Prof. Qianqian Yang (invited by GZ chapter)

Title: Highly Efficient Semantics-Oriented Communications with Generative Modeling

Abstract: In recent years, there has been a significant surge in the development and application of generative models for content generation, transforming fields such as image creation, text generation, and multimodal synthesis. This talk will showcase Dr. Yang’s latest work on highly efficient semantics-oriented communications, highlighting the transformative potential of generative modeling techniques. Specifically, Dr. Yang will introduce research on semantic communication for efficient speech and image transmission, leveraging generative models to reduce the amount of transmitted information to less than 1% compared to existing methods. Additionally, we will explore a generative modeling-based evolving semantic communication system that demonstrates continuously improving performance through a caching mechanism. Finally, Dr. Yang will present a knowledge-aided semantic communication method that utilizes the correlation between semantic features captured by a probabilistic graphical model to further enhance transmission efficiency.

Bio: Qianqian Yang received the Ph.D. degree in electrical and electronic engineering from Imperial College London, U.K. She has held visiting positions at CentraleSupelec in 2016 and the New York University Tandon School of Engineering from 2017 to 2018. After her Ph.D., she served as a Post-Doctoral Research Associate at Imperial College London and as a Machine Learning Researcher for Sensyne Health Plc.

She is currently a Tenure-Tracked Professor with the Department of Information Science and Electronic Engineering, Zhejiang University, China. Her main research interests include information theory, wireless AI, and semantic communication.
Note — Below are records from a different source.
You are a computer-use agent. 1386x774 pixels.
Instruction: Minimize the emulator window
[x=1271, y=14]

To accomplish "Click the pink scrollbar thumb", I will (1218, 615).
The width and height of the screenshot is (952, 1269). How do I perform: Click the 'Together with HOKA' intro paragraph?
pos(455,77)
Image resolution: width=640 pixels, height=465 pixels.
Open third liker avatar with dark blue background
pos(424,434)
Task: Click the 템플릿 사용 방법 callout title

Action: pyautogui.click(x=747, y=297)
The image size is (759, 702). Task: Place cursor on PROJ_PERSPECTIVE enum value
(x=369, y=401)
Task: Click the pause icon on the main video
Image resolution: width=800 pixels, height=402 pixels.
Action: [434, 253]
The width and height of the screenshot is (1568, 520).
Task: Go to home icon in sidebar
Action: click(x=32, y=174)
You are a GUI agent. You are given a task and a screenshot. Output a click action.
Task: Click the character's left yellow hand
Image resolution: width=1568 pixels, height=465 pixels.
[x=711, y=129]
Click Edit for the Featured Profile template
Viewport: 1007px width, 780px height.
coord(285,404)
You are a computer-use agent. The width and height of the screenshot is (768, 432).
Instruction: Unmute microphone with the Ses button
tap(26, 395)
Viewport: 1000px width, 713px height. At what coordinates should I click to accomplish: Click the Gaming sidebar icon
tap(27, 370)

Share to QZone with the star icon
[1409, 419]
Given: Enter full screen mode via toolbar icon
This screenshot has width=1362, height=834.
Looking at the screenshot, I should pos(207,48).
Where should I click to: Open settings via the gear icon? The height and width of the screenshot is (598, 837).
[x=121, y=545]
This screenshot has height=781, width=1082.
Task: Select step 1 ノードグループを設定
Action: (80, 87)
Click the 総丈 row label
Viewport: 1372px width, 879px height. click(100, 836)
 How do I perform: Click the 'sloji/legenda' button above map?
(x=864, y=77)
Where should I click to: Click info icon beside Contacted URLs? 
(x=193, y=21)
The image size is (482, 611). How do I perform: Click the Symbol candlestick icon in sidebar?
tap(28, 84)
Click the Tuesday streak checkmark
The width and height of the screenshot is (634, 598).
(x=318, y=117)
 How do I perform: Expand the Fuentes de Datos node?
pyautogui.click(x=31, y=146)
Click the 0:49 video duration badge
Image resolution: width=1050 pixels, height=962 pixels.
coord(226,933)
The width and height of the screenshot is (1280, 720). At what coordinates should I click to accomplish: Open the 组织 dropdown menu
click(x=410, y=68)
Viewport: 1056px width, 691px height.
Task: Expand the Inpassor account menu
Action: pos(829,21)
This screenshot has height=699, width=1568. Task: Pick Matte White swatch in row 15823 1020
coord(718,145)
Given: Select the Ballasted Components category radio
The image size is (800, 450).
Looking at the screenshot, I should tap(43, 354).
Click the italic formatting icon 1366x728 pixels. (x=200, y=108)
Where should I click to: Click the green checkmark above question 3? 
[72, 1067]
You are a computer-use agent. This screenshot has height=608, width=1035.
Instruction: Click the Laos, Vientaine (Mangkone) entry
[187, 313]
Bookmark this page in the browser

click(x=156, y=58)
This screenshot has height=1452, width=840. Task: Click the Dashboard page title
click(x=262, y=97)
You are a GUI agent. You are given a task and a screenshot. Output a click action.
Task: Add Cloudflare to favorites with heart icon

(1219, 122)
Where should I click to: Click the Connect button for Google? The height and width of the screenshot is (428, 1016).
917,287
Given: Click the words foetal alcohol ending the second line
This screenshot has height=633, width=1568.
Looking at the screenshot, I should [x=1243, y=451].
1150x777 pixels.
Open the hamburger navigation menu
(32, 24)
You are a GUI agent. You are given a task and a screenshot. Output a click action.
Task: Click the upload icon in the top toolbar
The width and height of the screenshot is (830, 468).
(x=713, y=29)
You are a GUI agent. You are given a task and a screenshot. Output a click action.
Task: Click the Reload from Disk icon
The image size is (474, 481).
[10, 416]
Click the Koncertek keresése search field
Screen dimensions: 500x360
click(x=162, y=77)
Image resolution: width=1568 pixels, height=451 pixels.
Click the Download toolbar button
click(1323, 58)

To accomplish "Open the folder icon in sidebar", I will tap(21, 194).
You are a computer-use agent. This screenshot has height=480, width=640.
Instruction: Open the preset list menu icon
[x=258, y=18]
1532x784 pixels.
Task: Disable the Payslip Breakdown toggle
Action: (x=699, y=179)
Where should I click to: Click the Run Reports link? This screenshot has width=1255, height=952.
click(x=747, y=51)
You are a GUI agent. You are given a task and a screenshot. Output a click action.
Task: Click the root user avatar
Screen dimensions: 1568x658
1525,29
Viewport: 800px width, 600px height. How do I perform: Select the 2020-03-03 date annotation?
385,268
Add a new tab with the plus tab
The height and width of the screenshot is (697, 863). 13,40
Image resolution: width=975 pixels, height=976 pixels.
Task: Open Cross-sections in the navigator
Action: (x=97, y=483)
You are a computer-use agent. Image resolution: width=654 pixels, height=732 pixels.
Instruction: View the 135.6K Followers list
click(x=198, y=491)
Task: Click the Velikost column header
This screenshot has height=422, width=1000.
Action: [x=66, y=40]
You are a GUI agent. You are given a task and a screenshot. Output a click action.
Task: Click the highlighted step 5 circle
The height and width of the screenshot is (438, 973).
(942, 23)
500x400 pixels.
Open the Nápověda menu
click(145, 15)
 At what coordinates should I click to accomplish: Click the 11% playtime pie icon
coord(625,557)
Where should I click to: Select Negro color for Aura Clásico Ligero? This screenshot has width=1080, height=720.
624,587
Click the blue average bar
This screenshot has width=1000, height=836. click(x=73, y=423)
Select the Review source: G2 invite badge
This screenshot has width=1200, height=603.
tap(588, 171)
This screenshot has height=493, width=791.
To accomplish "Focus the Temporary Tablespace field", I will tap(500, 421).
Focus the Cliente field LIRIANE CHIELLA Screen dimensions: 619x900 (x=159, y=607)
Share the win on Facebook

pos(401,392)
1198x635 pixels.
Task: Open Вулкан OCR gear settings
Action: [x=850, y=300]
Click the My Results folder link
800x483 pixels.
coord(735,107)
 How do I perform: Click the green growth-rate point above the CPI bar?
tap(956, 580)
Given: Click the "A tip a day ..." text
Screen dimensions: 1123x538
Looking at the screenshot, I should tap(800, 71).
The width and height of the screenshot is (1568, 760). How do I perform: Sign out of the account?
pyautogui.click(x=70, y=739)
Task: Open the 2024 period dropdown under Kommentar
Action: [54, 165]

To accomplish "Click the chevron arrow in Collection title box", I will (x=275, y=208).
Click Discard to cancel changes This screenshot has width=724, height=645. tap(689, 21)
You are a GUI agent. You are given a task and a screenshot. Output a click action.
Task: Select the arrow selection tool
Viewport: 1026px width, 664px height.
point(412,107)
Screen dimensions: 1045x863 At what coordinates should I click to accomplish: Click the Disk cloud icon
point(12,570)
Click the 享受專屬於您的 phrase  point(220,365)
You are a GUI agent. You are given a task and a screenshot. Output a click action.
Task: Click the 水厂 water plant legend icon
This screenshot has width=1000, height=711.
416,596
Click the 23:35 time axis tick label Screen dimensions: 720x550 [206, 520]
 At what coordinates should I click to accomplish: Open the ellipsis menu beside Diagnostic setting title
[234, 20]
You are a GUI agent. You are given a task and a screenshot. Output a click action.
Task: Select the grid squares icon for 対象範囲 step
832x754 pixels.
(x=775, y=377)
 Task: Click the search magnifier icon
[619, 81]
She has served as a Symposium Chair for IEEE ICCT 2023, a local Co-Chair for IEEE WCSP 2023, and a Finance Chair for IEEE ICCC 2024. She has co-chaired a number of workshops at top conferences, including IEEE ICC 2023, ICCC 2023, VTC 2022, WCNC 2022, and HPCC 2021. She is a founding member of the IEEE SIG on Qualitative and Semantic Communication. She is the recipient of the Science and Technology Innovation First Prize from the China Technology Industrialization Promotion Association, the Outstanding Young Researcher Award from Huawei, and the ICC 2024 Workshop Best Paper Award.